Stadtteilarbeit

Gevelsberg: Anja Steller ist die neue Kümmerin im Quartier

Anja Steller (rechts) ist die neue Quartiersmanagerin, hier begrüßt von Bürgermeister Claus Jacobi. Im Hintergrund von links Gabriele Schumacher, Annette Figge-Kinner, Renate Haumann, Ilka Schulte

Anja Steller (rechts) ist die neue Quartiersmanagerin, hier begrüßt von Bürgermeister Claus Jacobi. Im Hintergrund von links Gabriele Schumacher, Annette Figge-Kinner, Renate Haumann, Ilka Schulte

Foto: Carmen Thomaschewski / WP

Gevelsberg.  Anja Steller ist die neue Quartiersmanagerin für die Gevelsberger Stadtteile Vogelsang und Berge.

Die Familie Steller ist am Vogelsang eine Institution und seit Generationen im Stadtteil eng verwurzelt. Doch nicht nur die Tatsache, dass Anja Steller hier aufgewachsen ist, die Menschen und ihre Wünsche von klein auf kennt, sondern insbesondere ihre berufliche Qualifikation macht sie zur passenden Nachfolgerin von Regina Potarczyk – als Quartiersmanagerin für die Stadtteile Vogelsang und Berge.

Hand in Hand mit den Akteuren

Sie ist ein altbekanntes und doch neues Gesicht im Bürgerhaus Alte Johanneskirche. Sie wurde hier getauft und konfirmiert, erlebte viele Veranstaltungen als Besucher und ist nun selbst dafür verantwortlich, das Haus mit Leben zu füllen. Auch die Weiterentwicklung des Nachbarschaftstreffs in Berge gehört zu ihren Aufgaben.

Jetzt gehe es für die 47-Jährige aber erst einmal darum, das große Netzwerk und alle Akteure kennen zu lernen, die in den vergangenen Jahren schon so viel geleistet und aufgebaut haben. Allen voran Regina Potarczyk, die im Jahr 2009, nach der Umgestaltung der ehemaligen evangelische Kirche durch die Stadt Gevelsberg, die Leitung des so neu entstandenen Bürgerhauses Alte Johanneskirche im Ortsteil Vogelsang übernommen hatte. In diesem Jahr wurde zehnjähriges Bestehen gefeiert und Regina Potarczyk ging in den Ruhestand. Ihre Aufgaben hat nun Anja Steller übernommen?

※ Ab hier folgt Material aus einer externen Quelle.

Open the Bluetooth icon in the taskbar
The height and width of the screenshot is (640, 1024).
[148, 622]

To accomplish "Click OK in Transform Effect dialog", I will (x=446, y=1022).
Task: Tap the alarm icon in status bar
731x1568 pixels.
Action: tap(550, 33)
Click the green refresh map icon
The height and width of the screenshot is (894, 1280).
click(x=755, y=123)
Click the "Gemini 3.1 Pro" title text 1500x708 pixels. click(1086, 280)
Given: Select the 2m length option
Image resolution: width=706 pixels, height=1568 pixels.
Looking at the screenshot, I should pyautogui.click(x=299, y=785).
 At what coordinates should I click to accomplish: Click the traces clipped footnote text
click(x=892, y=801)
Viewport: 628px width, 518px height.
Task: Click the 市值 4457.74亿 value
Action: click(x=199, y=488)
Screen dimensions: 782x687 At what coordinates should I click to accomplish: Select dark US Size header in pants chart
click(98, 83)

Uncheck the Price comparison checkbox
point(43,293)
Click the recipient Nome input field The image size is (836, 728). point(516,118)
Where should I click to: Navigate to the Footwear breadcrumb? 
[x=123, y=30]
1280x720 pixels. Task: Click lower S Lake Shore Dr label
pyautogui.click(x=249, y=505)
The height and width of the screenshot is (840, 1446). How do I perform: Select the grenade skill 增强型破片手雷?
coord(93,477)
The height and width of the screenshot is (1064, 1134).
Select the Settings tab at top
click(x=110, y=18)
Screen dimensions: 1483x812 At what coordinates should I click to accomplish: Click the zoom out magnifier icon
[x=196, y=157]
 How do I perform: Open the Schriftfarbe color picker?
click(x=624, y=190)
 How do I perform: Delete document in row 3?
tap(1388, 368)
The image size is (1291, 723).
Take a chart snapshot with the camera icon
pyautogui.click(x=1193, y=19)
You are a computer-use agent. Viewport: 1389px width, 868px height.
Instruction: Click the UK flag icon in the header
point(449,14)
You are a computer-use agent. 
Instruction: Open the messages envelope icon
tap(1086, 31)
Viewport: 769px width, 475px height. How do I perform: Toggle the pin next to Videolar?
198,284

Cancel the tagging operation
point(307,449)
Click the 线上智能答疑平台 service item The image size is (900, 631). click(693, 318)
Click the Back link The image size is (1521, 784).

Warum sich die Stadt Gevelsberg für sie entschied? „Weil sie eine enge Beziehung zum Vogelsang hat und trotzdem den Blick von außen mitbringt“, erklärt Bürgermeister Claus Jacobi. Von 2006 bis 2017 arbeitete sie in Irland und kümmerte sich als Diplom-Sozialarbeiterin um Jugendliche in schwierigen Lebenslagen. Nach ihrer Rückkehr nach Gevelsberg arbeitete sie mit Flüchtlingen in Hagen. Jetzt möchte sie sich mit den Menschen vor Ort und den vielen Helfern dafür einsetzen, „dass das Quartier noch schöner und besser wird“, wie sie erklärt. Viele Strukturen seien schon da, darauf will Anja Steller aufbauen.

„Es hat sich viel getan“

„Es hat sich hier viel getan“, sagt sie und erinnert sich gerne an ihre Jugend, ihre Zeit im Breddepark, zuhause bei ihren Eltern Rolf und Uschi , die viele Jahre die Gaststätte Steller am Ufer betrieben. Wie ihre Großeltern Hedwig und Erich und ihre Urgroßeltern zuvor auch. „Viele kennen mich hier länger als ich mich kenne“, sagt Anja Steller und lacht. Sie freut sich, wieder in Gevelsberg zu sein und auf ihre Aufgabe, ihre alte Heimat noch lebenswerter zu gestalten. Ohne sich bereits festzulegen, könnte sie sich vorstellen, das Angebot für Senioren und Erwachsene auszuweiten und für Kinder und Jugendliche. Wichtig sei ihr, „Hand in Hand mit den Akteuren vor Ort zu arbeiten.“ Und davon gibt es einige. Jetzt geht es erst einmal darum, das Programm für das Bürgerhaus für das kommende Jahr zusammen zustellen.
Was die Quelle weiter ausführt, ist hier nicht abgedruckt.